Listening to anxiety in the context of trauma requires compassion. It means recognizing that the nervous system is trying desperately to protect us. Trauma-informed therapies like EMDR (Eye Movement Desensitization and Reprocessing) or somatic experiencing can help release the body’s stored terror.

Anxiety, in this case, is the voice of unhealed wounds crying for care.

Anxiety as a Compass

Despite its discomfort, anxiety can be a compass pointing toward what matters. We often feel most anxious about the things we deeply value: relationships, health, creativity, identity.

If you didn’t care about your art, you wouldn’t fear rejection. If you didn’t love your partner, you wouldn’t fear losing them. Anxiety signals stakes.

Psychologist Kelly McGonigal calls this the “upside of stress.” Anxiety shows us where we’re invested. It’s the price we pay for caring.

This doesn’t mean we should welcome constant anxiety. But it does mean that listening to anxiety can help us clarify our values.

Where do you feel most anxious? That might be where your deepest hopes live.

Connection: The Antidote to Fear

Humans are profoundly social creatures. One of the cruelest tricks anxiety plays is convincing us that we are alone. It whispers that no one else feels this way. That if we admit our fear, we’ll be rejected.

Yet connection is often the surest antidote to anxiety. Sharing our inner turmoil dissolves shame. Hearing “Me too” from another soul is a balm.

Research shows that social support reduces cortisol, lowers blood pressure, and soothes the nervous system. Even brief human touch can calm anxiety.

Listening to anxiety means listening for its craving for connection. Often, beneath the fear, lies a longing to belong.

When to Seek Help

For some, anxiety becomes a monstrous presence that devours daily life. It interferes with work, relationships, and sleep. It becomes panic attacks, relentless worry, obsessive thoughts. It can lead to depression, substance abuse, even suicidal thoughts.

If anxiety overwhelms your ability to function, seeking professional help is an act of courage, not weakness. Therapists, psychiatrists, and counselors have tools to help untangle the knots. Medications like SSRIs can help regulate brain chemistry. Evidence-based therapies like CBT, mindfulness-based cognitive therapy, and somatic therapies can transform anxiety from tormentor to teacher.

Anxiety is trying to help you survive.

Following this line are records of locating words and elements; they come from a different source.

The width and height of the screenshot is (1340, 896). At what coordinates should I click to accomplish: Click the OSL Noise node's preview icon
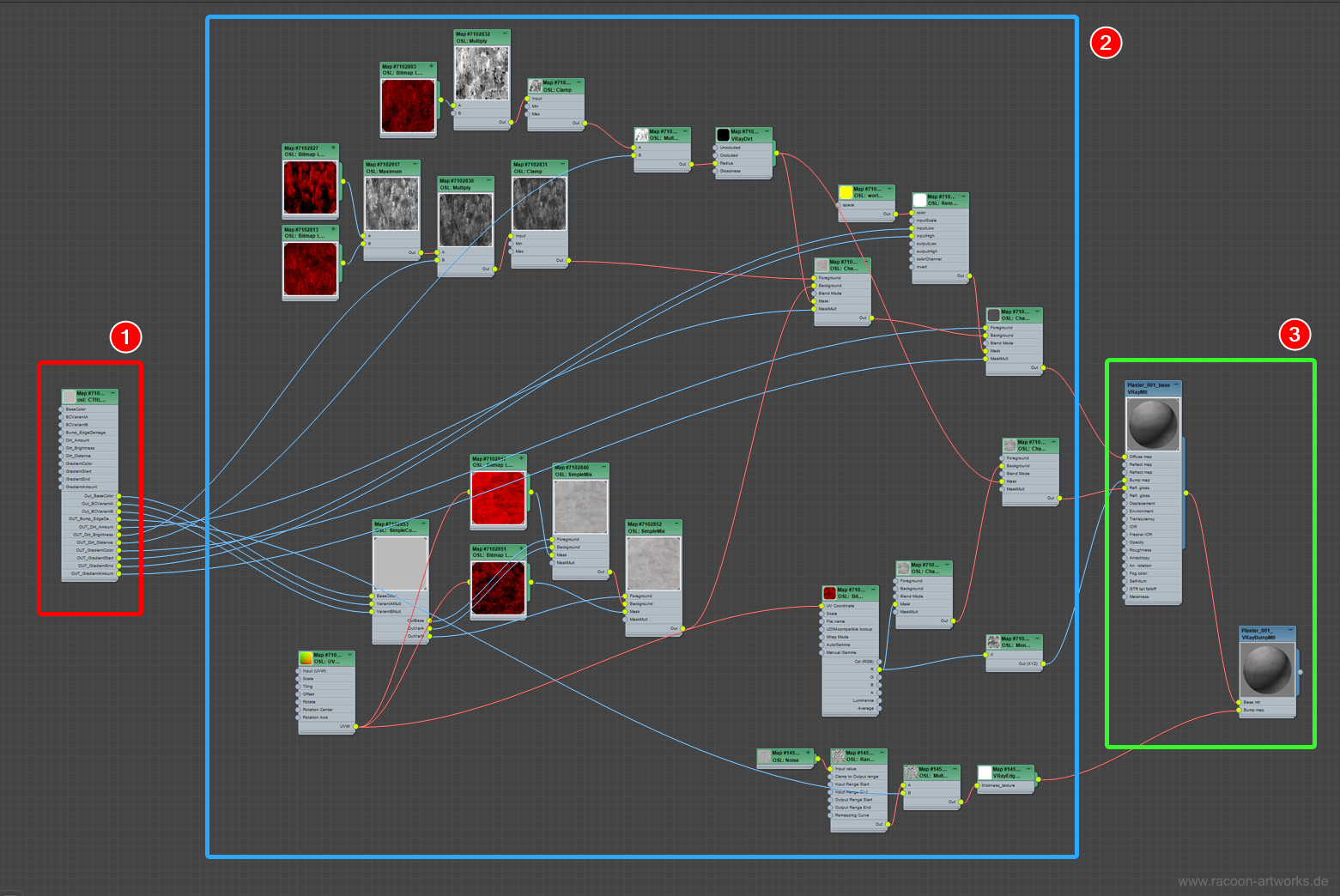click(x=764, y=756)
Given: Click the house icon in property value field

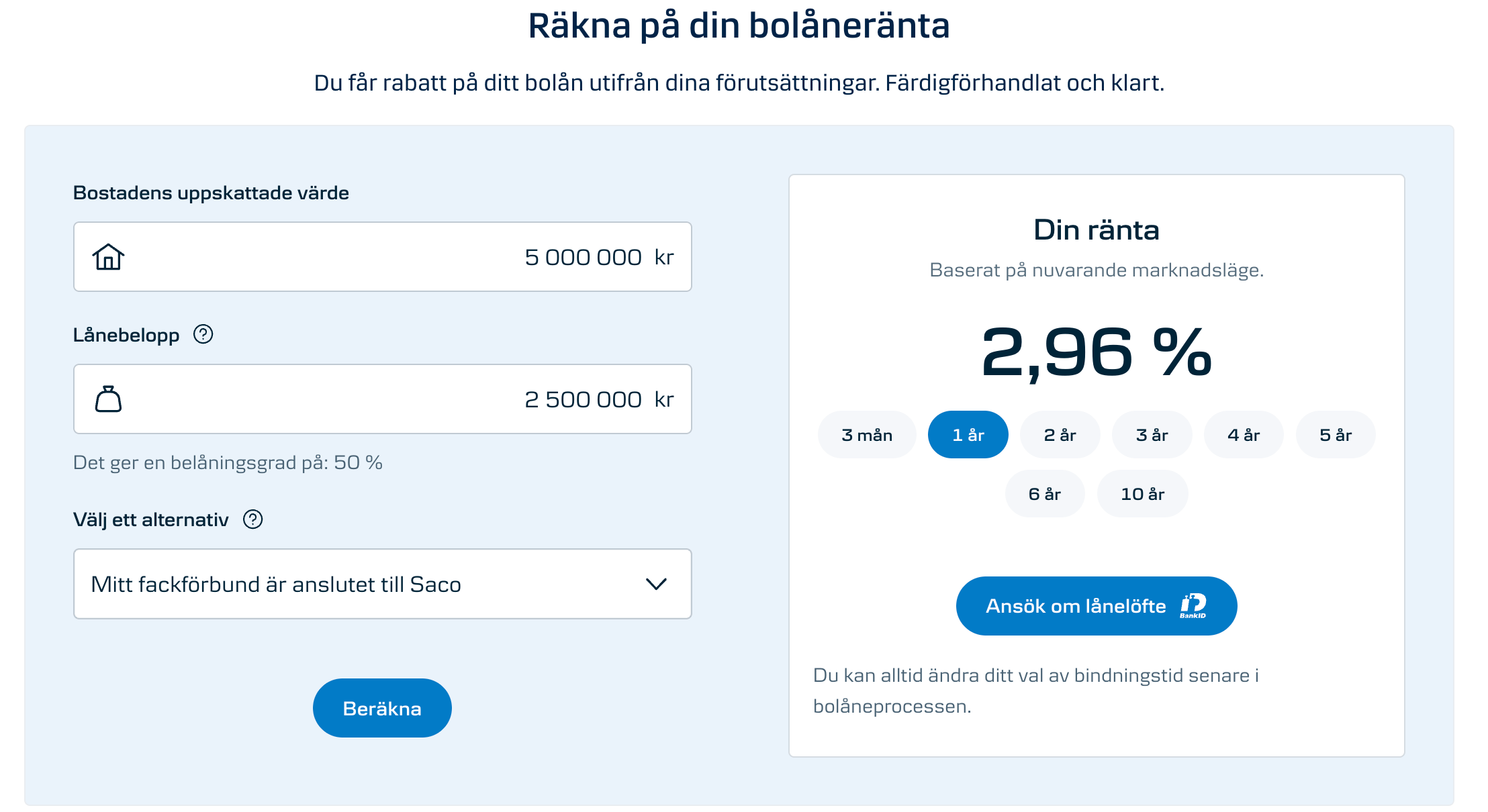Looking at the screenshot, I should pos(108,257).
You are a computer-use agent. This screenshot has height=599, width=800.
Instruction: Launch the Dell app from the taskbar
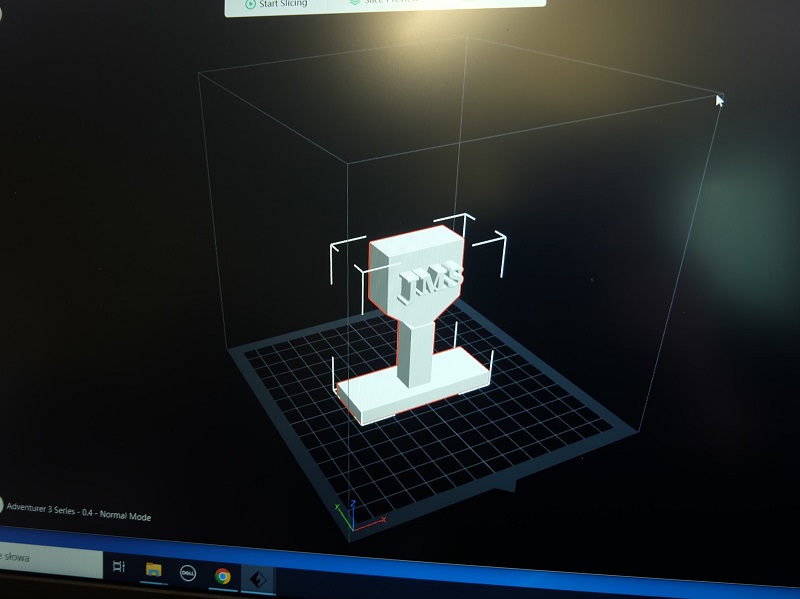coord(187,573)
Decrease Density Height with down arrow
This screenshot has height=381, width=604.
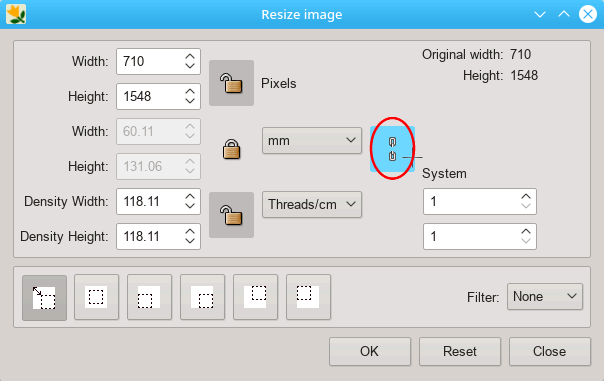[x=190, y=241]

But sometimes, it needs help too.

The Wisdom Beneath the Fear

So what, finally, is anxiety trying to tell us?

That life is uncertain, and the future unknown. That we are mortal and fragile. That we care deeply about the people and dreams that give our lives meaning.

Anxiety reminds us that we are alive.

But it also tells us something else: that we are resilient. That we can learn to distinguish true danger from false alarms. That we can grow. That we can hold fear in one hand and hope in the other.

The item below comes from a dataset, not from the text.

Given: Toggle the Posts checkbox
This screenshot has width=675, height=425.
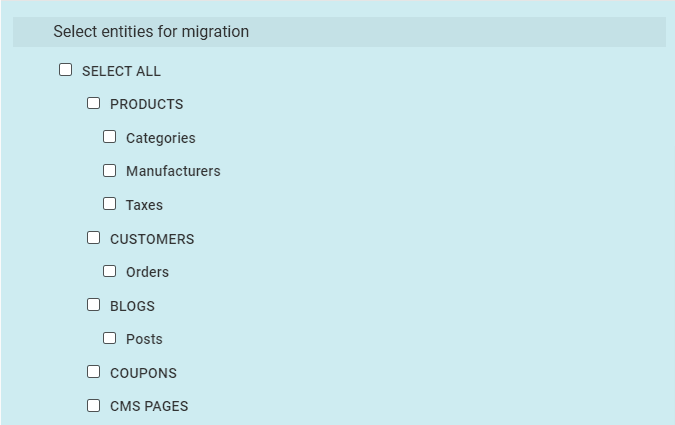Looking at the screenshot, I should click(110, 338).
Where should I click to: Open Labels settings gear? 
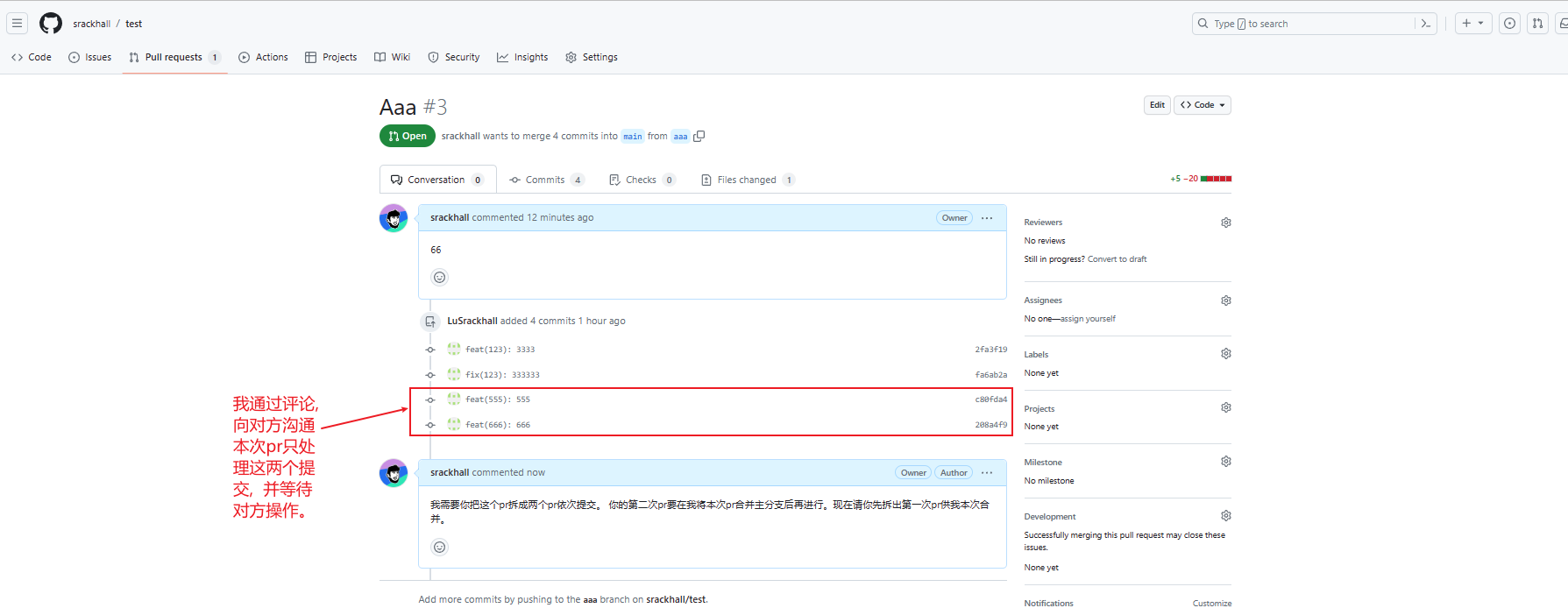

To listen to anxiety is not to surrender to it, but to treat it as a wise, if sometimes overzealous, friend. We can learn to ask: What is this anxiety trying to protect? Is there action I need to take? Or is this simply the cost of loving, living, and daring to be human?

In the end, anxiety is not here to destroy us. It’s here to keep us safe. To help us navigate life’s wilderness. To whisper: “Be careful. But also, keep going.”

In the quiet spaces between the panic and the breath, anxiety is offering its truest message:

You matter. Your life matters. And you are capable of facing whatever comes next.